圭子、「電子メールとは、しゃれているわねぇ~。洋画のスパイ映画そのものね!」。



洋子、「その電子メールって何よ?」。



春菜は、味噌汁をすすりながら、「携帯電話同士で、画面で文字を打って、



書いた文字を相手の携帯電話に、送信する事です」。



圭子、「それは、スパイ映画以上ね~。未来は進んでるわねぇ~」。



良子、「40年後の未来よ!」。



洋子は、キュウリをパリパリ食べながら、「あんたそんな、進化した時代に生まれて、



あんたから言わせれば、不便なこの時代に来て、不満ではないの?」。



春菜、「逆に、大満足です。
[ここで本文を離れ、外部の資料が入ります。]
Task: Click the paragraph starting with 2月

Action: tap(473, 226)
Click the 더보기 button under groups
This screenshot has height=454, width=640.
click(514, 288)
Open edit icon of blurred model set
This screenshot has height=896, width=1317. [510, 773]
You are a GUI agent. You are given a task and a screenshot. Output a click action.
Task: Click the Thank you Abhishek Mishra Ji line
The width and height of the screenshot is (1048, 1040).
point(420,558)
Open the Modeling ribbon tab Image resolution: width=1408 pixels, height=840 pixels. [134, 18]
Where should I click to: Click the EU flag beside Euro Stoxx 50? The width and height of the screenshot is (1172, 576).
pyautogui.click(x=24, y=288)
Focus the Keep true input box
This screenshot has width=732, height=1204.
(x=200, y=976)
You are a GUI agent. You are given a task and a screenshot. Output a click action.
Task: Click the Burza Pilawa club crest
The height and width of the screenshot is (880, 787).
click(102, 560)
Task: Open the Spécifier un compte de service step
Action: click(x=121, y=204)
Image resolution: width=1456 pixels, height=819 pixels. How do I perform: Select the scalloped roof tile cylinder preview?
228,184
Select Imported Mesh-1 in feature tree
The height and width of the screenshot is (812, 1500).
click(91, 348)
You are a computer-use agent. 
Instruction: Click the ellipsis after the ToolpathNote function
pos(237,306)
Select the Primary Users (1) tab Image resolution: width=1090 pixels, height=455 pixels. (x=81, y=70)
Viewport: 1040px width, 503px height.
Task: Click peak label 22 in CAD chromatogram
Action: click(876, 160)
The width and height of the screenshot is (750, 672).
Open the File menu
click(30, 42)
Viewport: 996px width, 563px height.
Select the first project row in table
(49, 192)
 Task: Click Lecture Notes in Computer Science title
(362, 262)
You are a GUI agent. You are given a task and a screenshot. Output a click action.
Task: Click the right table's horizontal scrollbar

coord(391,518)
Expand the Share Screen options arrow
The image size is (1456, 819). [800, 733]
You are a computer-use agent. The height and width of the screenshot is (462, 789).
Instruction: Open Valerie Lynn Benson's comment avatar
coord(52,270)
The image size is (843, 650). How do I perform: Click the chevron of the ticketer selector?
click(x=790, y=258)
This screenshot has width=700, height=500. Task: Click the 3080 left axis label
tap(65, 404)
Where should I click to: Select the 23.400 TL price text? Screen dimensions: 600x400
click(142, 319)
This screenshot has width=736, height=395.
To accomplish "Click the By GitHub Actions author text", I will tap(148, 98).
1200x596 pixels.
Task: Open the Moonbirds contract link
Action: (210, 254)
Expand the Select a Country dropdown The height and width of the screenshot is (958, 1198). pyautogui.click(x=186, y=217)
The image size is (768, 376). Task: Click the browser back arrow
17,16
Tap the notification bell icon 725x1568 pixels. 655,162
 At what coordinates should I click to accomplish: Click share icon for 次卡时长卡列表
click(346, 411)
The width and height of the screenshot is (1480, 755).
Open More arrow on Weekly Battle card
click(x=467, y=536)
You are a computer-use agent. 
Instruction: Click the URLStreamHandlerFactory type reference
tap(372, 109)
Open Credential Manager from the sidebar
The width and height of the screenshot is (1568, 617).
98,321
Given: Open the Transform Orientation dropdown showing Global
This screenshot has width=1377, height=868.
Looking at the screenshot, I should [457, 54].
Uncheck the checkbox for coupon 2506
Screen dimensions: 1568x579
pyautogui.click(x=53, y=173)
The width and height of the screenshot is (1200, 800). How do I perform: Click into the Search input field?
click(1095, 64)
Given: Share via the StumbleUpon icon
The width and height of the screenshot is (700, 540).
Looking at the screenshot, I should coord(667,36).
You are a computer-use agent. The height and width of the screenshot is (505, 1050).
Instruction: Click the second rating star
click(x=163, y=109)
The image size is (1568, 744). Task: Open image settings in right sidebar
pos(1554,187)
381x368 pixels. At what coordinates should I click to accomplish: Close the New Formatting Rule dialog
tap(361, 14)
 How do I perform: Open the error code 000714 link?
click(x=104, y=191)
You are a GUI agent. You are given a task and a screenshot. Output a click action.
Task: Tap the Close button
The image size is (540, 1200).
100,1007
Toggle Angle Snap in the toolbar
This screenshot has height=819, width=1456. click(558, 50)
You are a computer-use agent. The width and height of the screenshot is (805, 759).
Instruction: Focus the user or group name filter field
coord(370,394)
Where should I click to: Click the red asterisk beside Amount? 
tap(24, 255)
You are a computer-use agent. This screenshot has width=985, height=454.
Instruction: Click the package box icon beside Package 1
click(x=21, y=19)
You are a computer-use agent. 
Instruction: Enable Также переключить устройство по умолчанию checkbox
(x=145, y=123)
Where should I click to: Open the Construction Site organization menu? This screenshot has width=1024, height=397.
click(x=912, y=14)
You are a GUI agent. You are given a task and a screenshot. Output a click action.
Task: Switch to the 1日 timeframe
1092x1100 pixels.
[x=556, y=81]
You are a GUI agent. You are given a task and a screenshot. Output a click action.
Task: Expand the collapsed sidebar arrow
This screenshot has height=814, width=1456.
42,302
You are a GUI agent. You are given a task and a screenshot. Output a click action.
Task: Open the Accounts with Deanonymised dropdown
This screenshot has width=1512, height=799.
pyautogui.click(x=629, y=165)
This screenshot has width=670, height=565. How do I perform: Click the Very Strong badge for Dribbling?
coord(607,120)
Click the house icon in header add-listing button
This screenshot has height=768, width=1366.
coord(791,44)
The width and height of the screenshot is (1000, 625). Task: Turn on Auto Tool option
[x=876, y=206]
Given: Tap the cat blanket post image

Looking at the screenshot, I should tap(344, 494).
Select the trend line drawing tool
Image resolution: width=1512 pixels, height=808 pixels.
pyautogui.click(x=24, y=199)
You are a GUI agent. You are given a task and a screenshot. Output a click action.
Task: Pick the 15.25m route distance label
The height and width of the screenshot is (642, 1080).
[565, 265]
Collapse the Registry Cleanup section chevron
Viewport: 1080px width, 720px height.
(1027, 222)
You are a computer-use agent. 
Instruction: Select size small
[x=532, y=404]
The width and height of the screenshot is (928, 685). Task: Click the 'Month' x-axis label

これから未来は発展して行く中で、



私達は、その工業の糧となり、給料も上がり何より、



まじめに働けば、その評価をしてくれますから..」。



複雑な思いの、昭和44年組だった。



圭子、「創りすぎた結果、人間の思考や想像を超えた物が、ありふれて..、



飽和状態になったのね」。



春菜、「その通りです」。



良子は、お茶を飲みながら、「でも、夢見たいな話ね..」。



圭子は、胃薬を飲みながら、「夢で有りたいわね..。現実味が沸かないけど」。



洋子、「この子の持ってた、未来のお札の透かしや、



細工は、聖徳太子寄りも、繊細で緻密よ!」と、



洋子のスカートのポケットから、福沢諭吉を取り出した。



ちゃっかり、洋子が預かっていた。



春菜、「私はこの夢が、現実で有りたいです」。



これで四人共、次元は超えているが、複雑な思いが、分かち合えたのであった。


この物語はフィクションであり、登場する人物、建物などは実際には存在しません。